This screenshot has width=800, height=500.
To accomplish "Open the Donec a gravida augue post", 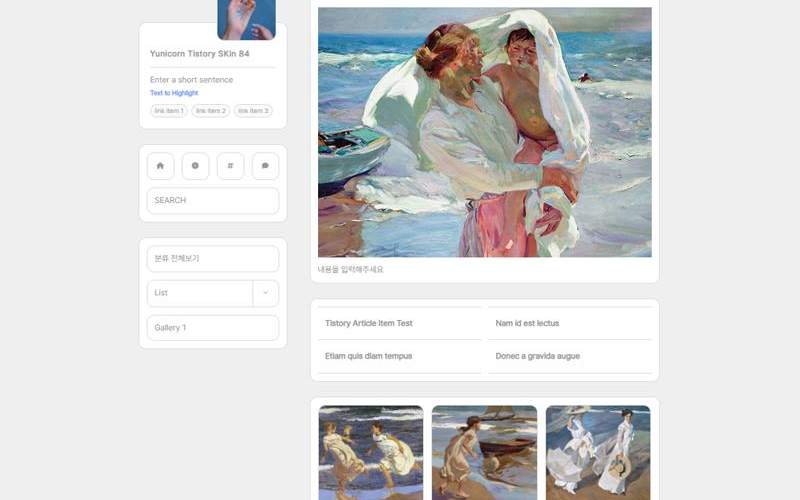I will 537,356.
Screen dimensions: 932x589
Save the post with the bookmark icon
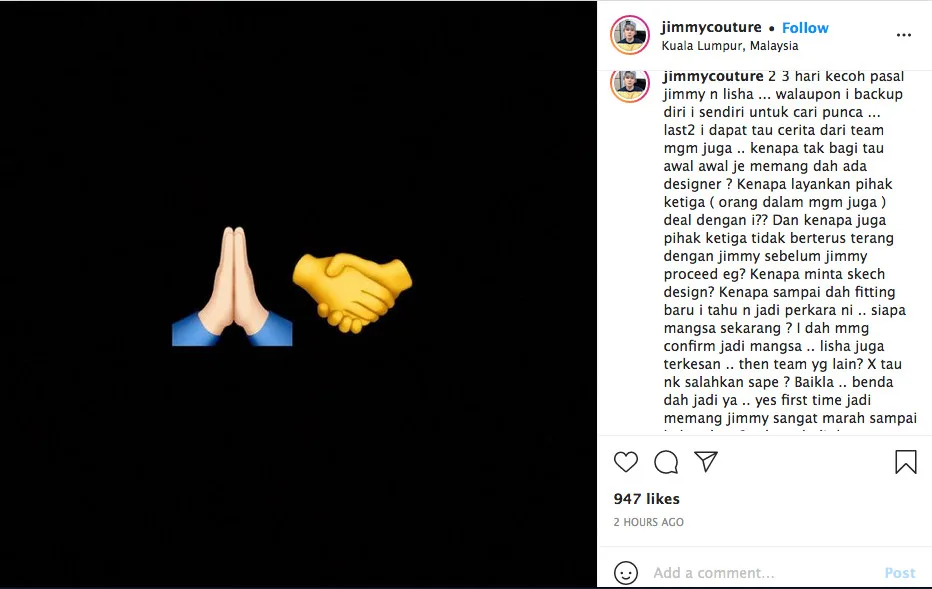coord(905,462)
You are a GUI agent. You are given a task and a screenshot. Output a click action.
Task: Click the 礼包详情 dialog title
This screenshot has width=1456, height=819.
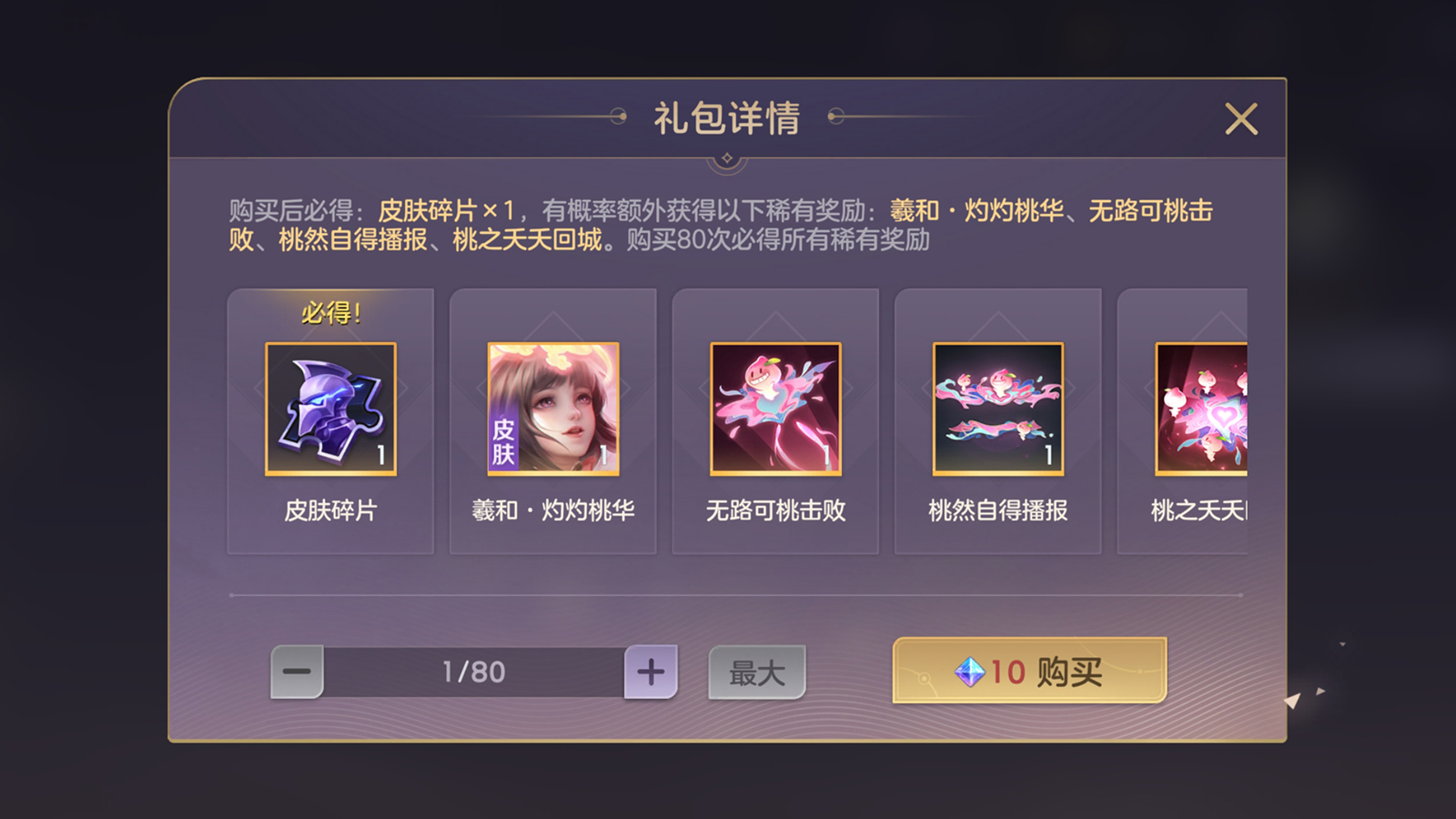point(727,118)
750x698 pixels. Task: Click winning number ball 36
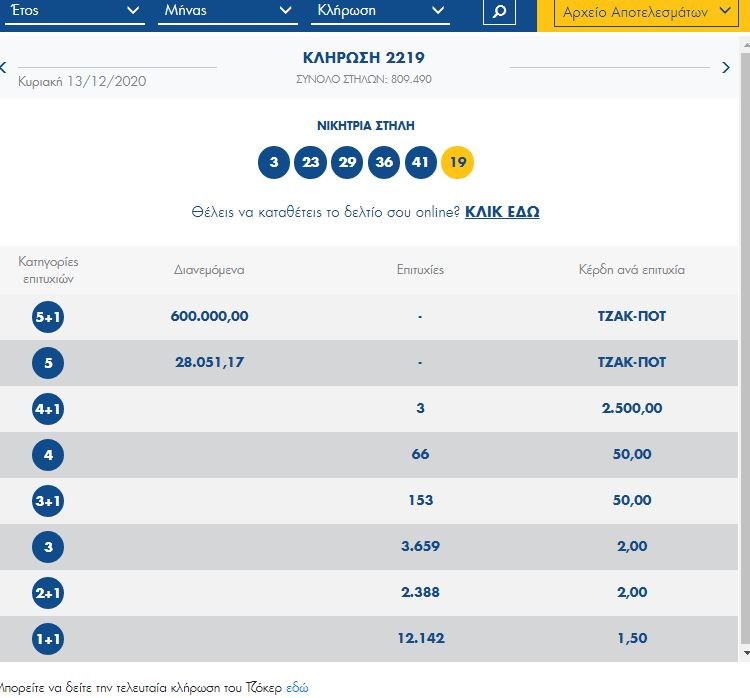pos(384,162)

= = =

> _Problem_
Retype the lines exactly as they appear, beginning with the line that contains "You are a GUI" and ending with the final line of the entries, and omit the pictures.

> _Response area_
You are a GUI agent. You are given a task and a screenshot. Output a click action.
Task: Click the 礼包详情 dialog title
This screenshot has width=1456, height=819.
point(727,118)
750x698 pixels. Task: Click winning number ball 36
pos(384,162)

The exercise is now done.